Successful four-day marine biosecurity wānanga
Indigenous people from Canada, Hawaii and Australia met at Hungahungatoroa Marae in Matapihi last month as part of a four-day noho (live-in) to discuss how we can be more prepared for the impending threats to our moana, people and culture.

Organised by Manaaki Te Awanui, an independent research group based in Tauranga, in collaboration with NIWA and the University of Waikato, the first few days of the event focussed on how indigenous people are dealing with challenges and opportunities in marine biosecurity, and the changes being witnessed to kaimoana and our local environments.

Māori are not unfamiliar with introduced marine species.  For many years our local iwi have dealt with non-native marine species in our moana (ocean) and some have even established themselves as integral parts of the cultural sea-scape of New Zealand.  However, with the increased pressure from a growing international shipping transport system, the threat of introduced marine invasive species is on the rise.

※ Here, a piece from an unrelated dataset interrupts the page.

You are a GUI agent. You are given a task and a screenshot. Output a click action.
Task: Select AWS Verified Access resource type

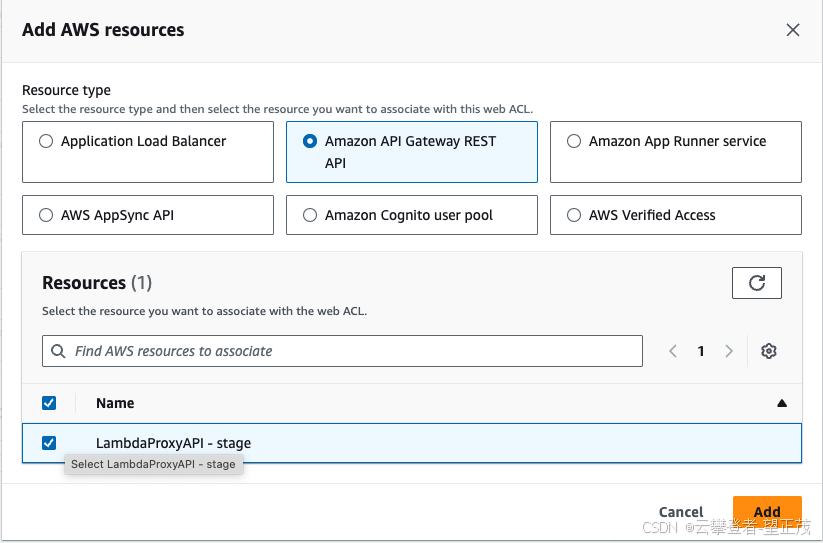tap(574, 215)
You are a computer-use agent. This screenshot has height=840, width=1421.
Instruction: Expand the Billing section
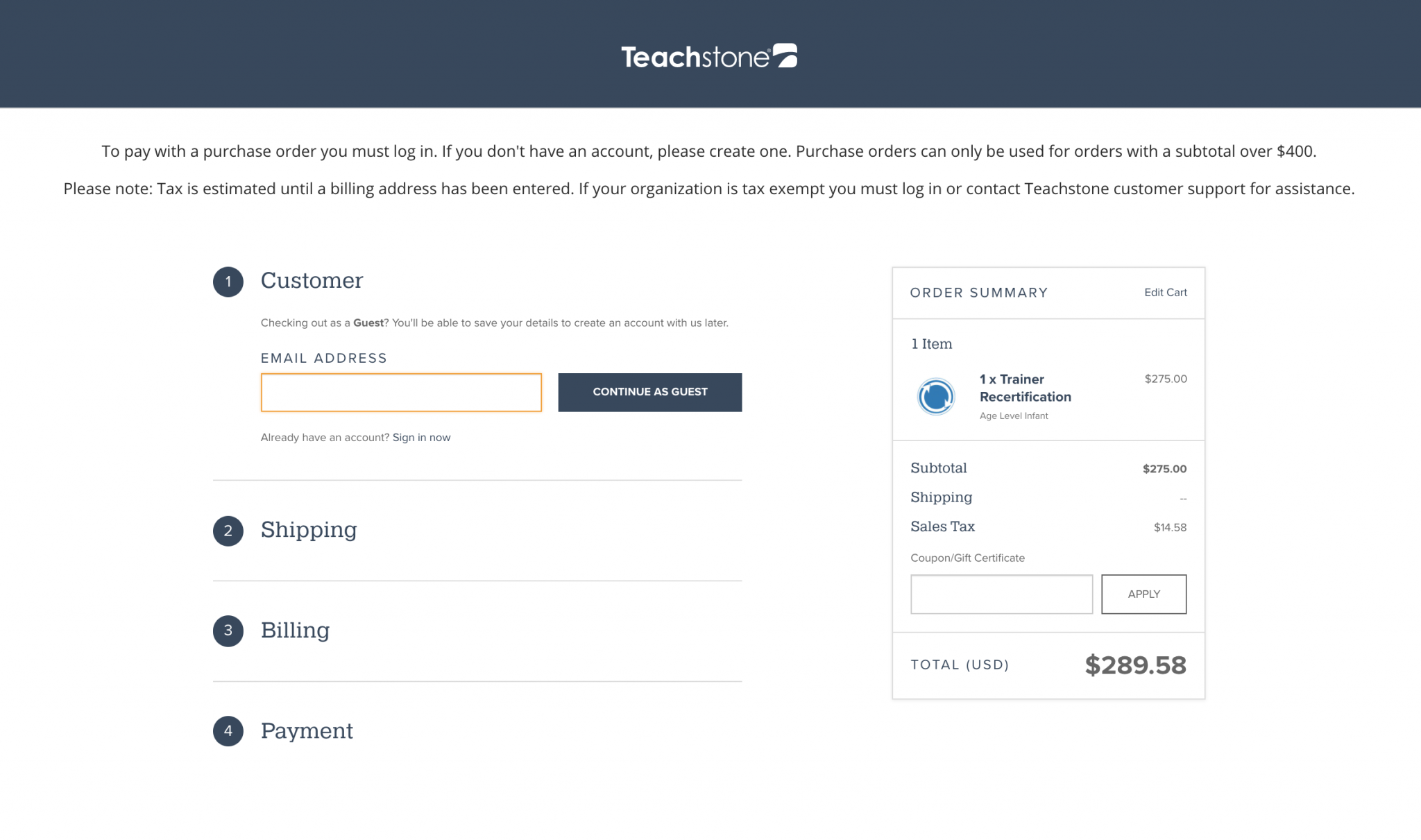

On day four, members of the public were also invited to hear from speakers about the current state of marine biosecurity.   Carlton Bidois, Co-chair of the Tauranga Moana Biosecurity Capital (TMBC) spoke about the need for indigenous people to partner up with government to ensure they are not left outside during a biosecurity response, and to also work closely with universities to influence research that combines western science with mātauranga Māori.

The highlight of the event came in the form of a video demonstrating the cultural significance of native crabs to the people of Ngai te Rangi, followed by a visit to get up and close to the Asian Paddle Crab monitoring programme being conducted in the Tauranga Harbour by researchers from the University of Waikato.